Exercise prompt — Find every line in the records below that holds the word "command", and copy it out.

Listed records —
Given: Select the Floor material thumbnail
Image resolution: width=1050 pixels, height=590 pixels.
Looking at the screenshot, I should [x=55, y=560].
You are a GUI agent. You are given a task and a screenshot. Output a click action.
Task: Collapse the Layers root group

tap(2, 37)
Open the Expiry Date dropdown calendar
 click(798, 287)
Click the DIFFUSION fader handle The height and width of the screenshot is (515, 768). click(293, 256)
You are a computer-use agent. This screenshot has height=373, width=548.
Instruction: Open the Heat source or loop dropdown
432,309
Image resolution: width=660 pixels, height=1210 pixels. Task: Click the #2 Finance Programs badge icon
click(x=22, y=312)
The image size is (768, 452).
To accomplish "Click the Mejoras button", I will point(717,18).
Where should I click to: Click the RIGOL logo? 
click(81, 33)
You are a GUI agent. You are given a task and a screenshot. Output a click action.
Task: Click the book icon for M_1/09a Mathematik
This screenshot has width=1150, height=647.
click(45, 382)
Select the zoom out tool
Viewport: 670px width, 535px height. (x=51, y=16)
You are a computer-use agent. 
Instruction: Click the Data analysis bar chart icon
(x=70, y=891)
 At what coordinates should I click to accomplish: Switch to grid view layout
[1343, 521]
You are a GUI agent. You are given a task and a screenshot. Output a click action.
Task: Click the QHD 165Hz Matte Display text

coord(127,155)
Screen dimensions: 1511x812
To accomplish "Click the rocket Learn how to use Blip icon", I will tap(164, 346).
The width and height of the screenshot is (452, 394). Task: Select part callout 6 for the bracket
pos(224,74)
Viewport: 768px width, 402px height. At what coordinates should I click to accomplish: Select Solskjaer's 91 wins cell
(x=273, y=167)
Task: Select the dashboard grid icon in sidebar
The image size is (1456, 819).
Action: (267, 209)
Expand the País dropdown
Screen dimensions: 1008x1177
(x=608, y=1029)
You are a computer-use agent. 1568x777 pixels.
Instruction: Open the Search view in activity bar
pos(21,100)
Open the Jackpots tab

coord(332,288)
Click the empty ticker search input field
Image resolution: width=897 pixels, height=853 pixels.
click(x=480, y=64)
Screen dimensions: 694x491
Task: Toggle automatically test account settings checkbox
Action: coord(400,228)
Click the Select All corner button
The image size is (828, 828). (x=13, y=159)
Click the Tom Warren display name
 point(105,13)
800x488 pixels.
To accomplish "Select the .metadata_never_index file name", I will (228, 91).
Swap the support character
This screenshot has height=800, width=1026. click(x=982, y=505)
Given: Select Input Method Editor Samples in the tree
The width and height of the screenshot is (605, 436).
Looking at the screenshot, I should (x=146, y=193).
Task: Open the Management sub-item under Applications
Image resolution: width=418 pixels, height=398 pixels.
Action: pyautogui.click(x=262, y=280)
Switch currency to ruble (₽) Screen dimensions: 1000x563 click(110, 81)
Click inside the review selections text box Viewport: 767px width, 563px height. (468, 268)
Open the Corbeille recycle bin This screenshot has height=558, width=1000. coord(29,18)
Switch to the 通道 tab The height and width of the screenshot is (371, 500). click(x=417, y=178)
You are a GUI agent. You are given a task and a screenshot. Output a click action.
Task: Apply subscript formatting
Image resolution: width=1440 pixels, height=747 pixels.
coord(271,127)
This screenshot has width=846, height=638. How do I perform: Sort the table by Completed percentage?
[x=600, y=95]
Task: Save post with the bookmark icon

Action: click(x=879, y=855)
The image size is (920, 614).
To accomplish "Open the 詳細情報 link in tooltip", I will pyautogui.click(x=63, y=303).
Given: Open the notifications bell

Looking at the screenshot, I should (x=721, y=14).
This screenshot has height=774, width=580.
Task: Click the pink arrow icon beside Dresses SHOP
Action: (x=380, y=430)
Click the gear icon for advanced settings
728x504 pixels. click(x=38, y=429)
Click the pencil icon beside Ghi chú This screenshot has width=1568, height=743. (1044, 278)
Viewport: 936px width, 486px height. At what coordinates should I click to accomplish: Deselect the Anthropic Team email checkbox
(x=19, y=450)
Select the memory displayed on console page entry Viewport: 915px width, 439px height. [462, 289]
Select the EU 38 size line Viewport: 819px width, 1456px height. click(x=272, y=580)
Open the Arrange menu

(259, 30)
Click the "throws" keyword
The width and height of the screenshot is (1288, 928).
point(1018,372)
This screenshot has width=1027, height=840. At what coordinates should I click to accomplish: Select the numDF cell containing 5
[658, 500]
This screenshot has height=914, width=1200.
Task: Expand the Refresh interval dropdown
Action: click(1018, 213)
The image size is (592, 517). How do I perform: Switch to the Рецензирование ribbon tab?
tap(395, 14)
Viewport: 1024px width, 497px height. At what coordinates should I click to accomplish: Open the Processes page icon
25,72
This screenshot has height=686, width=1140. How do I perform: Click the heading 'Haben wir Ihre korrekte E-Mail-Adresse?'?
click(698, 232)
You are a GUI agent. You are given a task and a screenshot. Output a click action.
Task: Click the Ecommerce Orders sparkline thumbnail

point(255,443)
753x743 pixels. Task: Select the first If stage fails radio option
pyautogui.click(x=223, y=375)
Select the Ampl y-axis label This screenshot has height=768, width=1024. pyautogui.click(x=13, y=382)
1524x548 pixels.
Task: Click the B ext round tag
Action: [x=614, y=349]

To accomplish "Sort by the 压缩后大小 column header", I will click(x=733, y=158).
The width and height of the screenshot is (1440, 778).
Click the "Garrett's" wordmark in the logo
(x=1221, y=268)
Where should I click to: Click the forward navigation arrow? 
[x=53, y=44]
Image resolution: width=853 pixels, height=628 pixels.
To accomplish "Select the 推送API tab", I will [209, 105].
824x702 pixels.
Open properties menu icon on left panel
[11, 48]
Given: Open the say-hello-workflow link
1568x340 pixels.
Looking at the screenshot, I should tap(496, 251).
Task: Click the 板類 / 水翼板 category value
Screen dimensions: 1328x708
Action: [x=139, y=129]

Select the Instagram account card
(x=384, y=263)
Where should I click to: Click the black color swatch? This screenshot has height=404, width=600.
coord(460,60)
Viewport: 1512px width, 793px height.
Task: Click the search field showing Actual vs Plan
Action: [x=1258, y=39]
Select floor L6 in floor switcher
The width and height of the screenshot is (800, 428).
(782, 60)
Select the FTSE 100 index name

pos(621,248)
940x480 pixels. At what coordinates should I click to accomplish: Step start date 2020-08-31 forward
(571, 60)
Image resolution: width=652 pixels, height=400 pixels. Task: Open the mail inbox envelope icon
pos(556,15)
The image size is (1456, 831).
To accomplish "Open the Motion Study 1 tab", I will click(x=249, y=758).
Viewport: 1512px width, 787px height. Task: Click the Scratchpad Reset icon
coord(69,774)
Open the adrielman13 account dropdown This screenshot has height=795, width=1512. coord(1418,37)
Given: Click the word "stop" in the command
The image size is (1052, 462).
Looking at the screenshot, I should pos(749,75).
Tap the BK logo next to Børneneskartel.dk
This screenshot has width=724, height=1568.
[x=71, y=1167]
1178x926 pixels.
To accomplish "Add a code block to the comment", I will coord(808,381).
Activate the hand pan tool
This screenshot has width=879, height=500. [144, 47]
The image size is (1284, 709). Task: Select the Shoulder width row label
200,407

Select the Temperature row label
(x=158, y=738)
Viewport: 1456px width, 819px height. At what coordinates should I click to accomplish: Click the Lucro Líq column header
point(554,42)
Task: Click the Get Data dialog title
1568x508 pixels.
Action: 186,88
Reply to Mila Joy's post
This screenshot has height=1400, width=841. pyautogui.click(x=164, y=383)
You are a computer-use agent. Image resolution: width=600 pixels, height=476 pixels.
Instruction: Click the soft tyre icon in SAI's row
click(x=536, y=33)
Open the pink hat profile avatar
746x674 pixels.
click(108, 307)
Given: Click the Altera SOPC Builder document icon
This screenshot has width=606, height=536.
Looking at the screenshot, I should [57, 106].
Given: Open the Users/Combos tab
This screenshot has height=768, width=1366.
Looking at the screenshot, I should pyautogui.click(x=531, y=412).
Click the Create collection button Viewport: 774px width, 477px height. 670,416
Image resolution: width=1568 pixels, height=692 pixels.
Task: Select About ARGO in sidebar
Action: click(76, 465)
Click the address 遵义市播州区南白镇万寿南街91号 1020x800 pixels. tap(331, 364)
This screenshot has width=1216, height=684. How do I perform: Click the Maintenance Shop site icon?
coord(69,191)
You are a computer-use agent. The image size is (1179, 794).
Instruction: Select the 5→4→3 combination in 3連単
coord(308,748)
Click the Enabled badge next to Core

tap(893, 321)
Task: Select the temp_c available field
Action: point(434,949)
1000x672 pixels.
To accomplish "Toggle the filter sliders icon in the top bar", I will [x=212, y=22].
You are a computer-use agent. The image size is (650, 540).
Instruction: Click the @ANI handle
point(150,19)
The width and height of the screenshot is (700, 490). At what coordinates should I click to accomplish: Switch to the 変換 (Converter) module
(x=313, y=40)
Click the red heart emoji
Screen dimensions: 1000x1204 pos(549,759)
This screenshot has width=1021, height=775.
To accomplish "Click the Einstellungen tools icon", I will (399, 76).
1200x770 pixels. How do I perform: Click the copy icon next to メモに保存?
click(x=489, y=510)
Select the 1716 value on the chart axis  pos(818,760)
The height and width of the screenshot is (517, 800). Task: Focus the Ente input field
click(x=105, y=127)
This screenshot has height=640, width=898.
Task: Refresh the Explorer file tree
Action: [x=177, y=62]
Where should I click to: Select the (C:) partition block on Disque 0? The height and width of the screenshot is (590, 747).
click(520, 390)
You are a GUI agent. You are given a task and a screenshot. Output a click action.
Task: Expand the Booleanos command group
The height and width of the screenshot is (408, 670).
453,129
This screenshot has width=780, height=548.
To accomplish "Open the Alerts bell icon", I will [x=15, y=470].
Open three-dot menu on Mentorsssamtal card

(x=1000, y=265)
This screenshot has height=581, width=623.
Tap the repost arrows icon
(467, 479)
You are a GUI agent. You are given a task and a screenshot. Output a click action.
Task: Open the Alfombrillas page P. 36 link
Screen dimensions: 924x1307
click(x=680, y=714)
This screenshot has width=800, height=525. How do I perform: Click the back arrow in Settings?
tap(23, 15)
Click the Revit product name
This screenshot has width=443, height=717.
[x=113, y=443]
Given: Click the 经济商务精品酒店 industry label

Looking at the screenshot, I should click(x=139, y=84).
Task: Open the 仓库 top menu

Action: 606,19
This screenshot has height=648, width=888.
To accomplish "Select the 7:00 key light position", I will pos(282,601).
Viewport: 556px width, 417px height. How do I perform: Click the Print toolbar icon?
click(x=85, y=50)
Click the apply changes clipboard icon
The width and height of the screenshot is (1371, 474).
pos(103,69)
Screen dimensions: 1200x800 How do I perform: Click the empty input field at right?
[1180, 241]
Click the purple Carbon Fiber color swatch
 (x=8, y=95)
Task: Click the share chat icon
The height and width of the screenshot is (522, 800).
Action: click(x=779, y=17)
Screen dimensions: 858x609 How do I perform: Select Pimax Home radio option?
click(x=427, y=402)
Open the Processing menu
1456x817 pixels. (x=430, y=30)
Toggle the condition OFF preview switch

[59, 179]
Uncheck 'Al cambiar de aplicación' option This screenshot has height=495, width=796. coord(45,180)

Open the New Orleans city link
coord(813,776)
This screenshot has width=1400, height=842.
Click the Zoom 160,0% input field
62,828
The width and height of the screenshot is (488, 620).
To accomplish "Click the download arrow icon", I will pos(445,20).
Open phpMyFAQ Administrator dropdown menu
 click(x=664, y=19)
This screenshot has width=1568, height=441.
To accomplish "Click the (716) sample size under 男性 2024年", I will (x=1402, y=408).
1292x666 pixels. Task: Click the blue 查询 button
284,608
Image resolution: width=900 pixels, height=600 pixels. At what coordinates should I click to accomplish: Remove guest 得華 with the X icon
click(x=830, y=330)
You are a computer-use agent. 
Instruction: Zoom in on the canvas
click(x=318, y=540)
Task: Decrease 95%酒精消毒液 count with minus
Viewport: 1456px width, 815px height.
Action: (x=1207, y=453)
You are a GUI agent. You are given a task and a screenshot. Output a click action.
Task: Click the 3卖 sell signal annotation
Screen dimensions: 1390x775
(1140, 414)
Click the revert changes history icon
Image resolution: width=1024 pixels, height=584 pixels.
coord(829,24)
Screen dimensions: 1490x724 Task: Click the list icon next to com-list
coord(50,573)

Written reply —
Given: Click the word "stop" in the command
Task: Expand the Booleanos command group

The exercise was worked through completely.